Security Council composition
- Permanent members: China; France; Russia; United Kingdom; United States;
- Non-permanent members: Austria; Bosnia–Herzegovina; Brazil; Gabon; Japan; Lebanon; Mexico; Nigeria; Turkey; Uganda;

= United Nations Security Council Resolution 1924 =

United Nations Security Council Resolution 1924, adopted unanimously on May 27, 2010, after reaffirming resolutions 1893 (2009) and 1911 (2010) on the situation in Côte d'Ivoire and Resolution 1885 (2009) on Liberia, the Council extended the mandate of the United Nations Operation in Côte d'Ivoire (UNOCI) until June 30, 2010, pending further recommendations for its revision.

The Security Council noted that time was needed to examine recommendations in the report of the Secretary-General Ban Ki-moon on the situation in the country, which expressed disappointment at setbacks in the Ivorian peace process and suggested increasing UNOCI personnel in higher risk areas to offer support for the elections. Elections have been delayed in the country since 2005; the Secretary-General stating that despite "the temptation to yield to frustration and give up" in the country he did not want to let the people of Côte d'Ivoire down.

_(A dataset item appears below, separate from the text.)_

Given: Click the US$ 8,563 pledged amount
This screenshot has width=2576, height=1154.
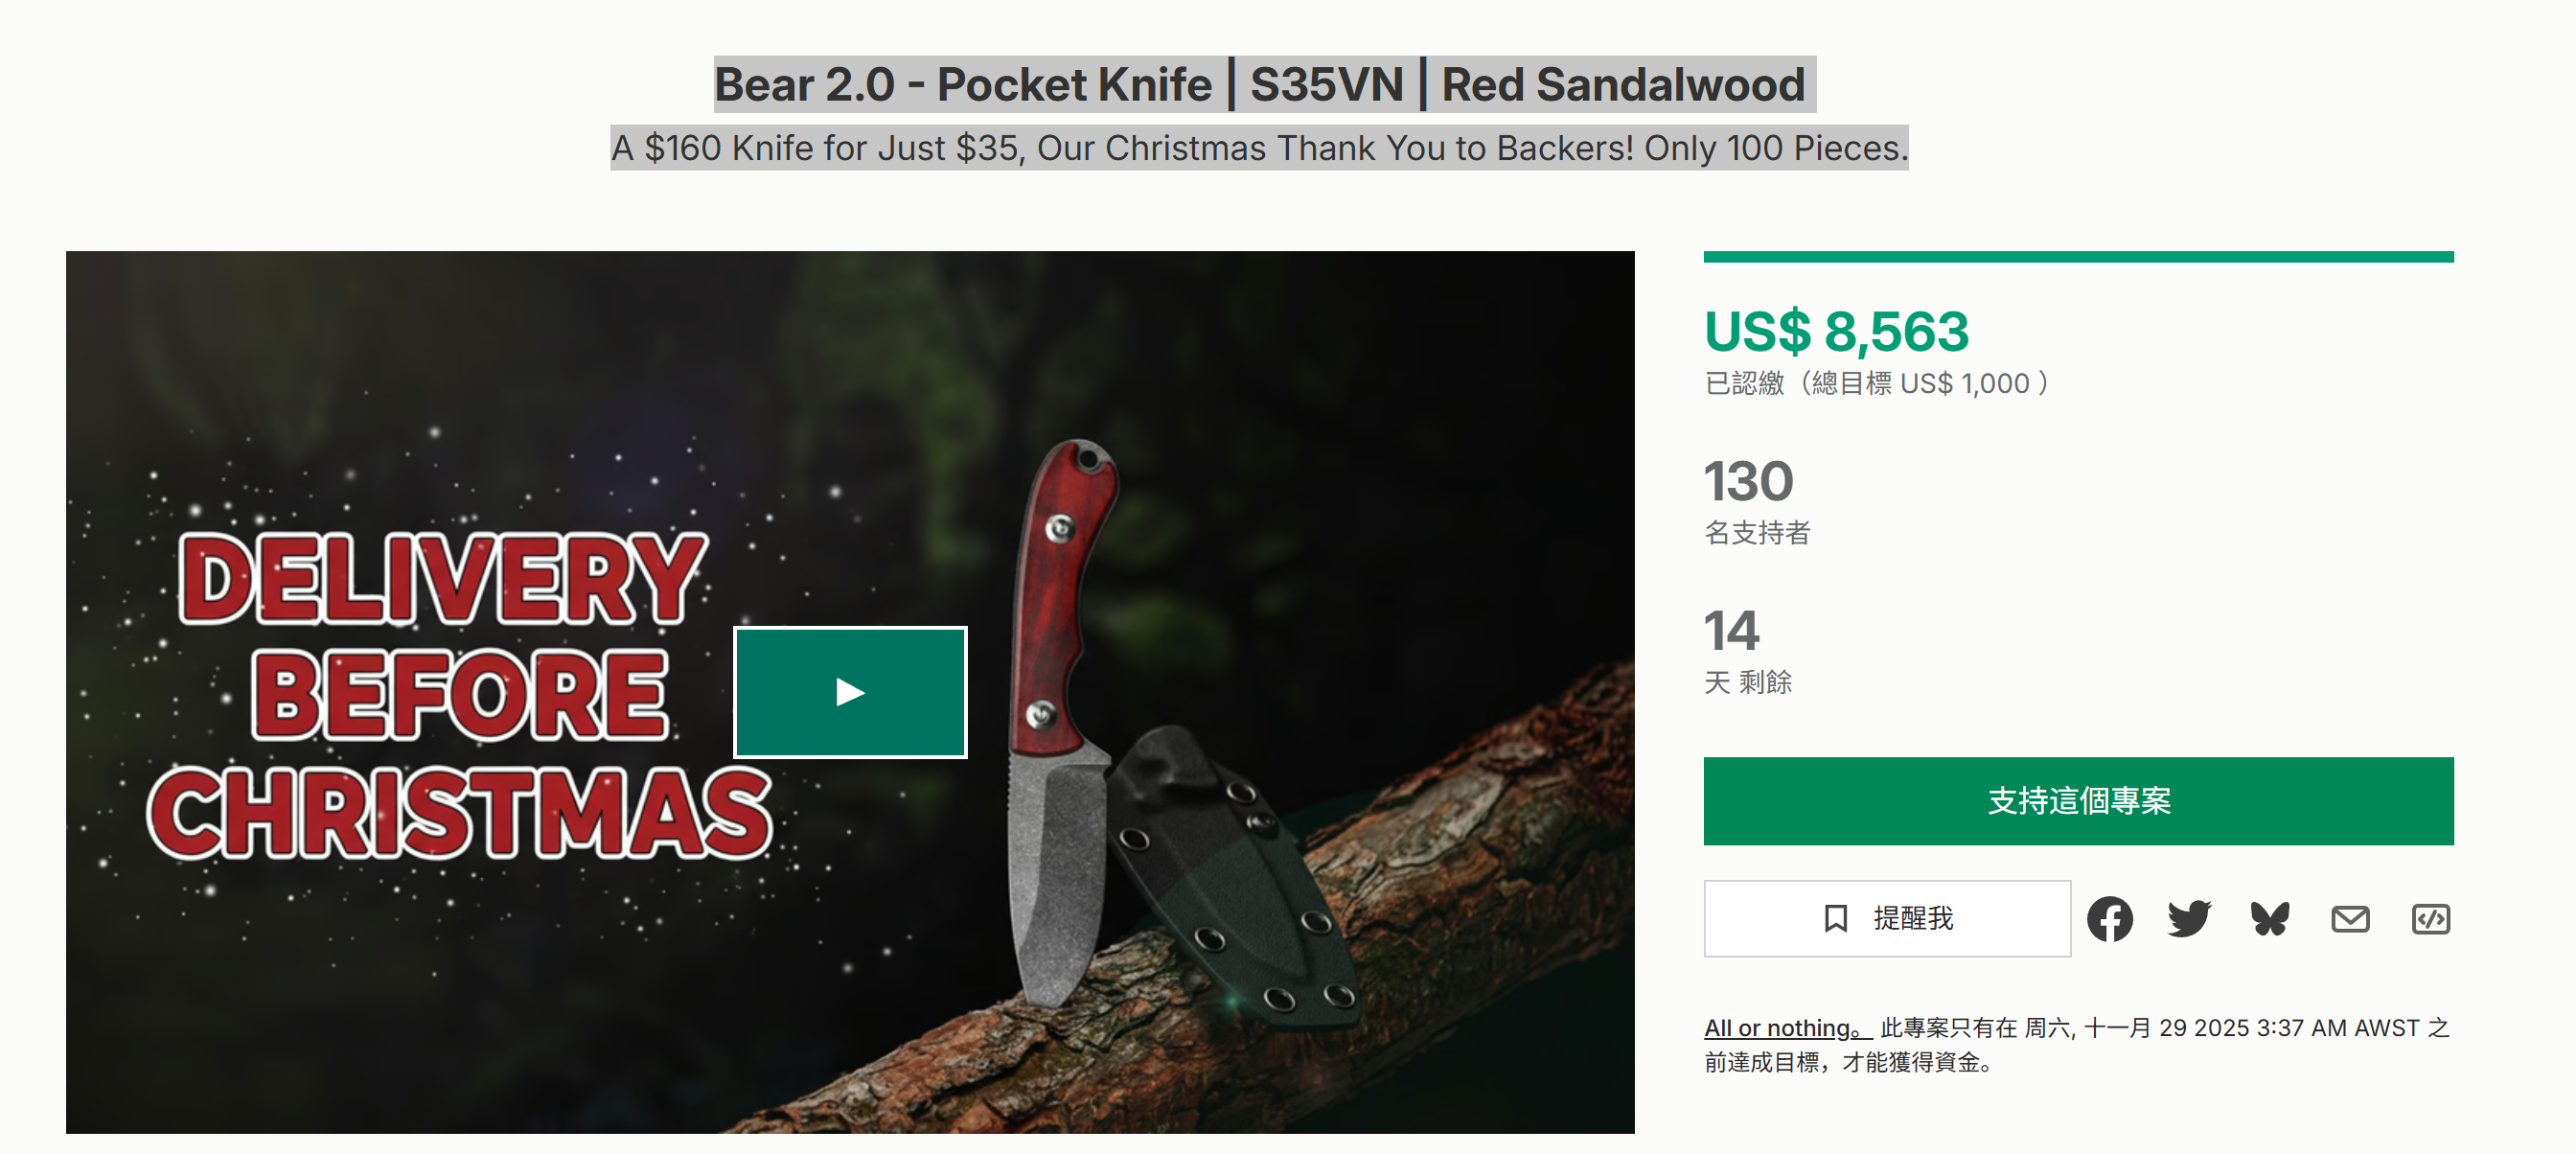Looking at the screenshot, I should click(x=1836, y=331).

The resolution determined that the situation in Côte d'Ivoire constituted a threat to international peace and security in the region and, acting under Chapter VII of the United Nations Charter, extended UNOCI's mandate (determined in Resolution 1739 (2007)) until June 30, 2010. The mandate of 900-strong French force supporting UNOCI was also extended to the same date.

==See also==
- Ivorian Civil War
- Ivorian parliamentary election, 2010
- Ivorian presidential election, 2010
- List of United Nations Security Council Resolutions 1901 to 2000 (2009–2011)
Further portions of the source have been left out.